ABOUT THIS EXERCISE >>
Check each line of the material that follows, and copy those holding the string "width".

THE DATA >>
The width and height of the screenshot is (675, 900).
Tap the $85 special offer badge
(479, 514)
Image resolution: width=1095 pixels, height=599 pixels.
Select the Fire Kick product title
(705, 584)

SOLUTION >>
The width and height of the screenshot is (675, 900).
Image resolution: width=1095 pixels, height=599 pixels.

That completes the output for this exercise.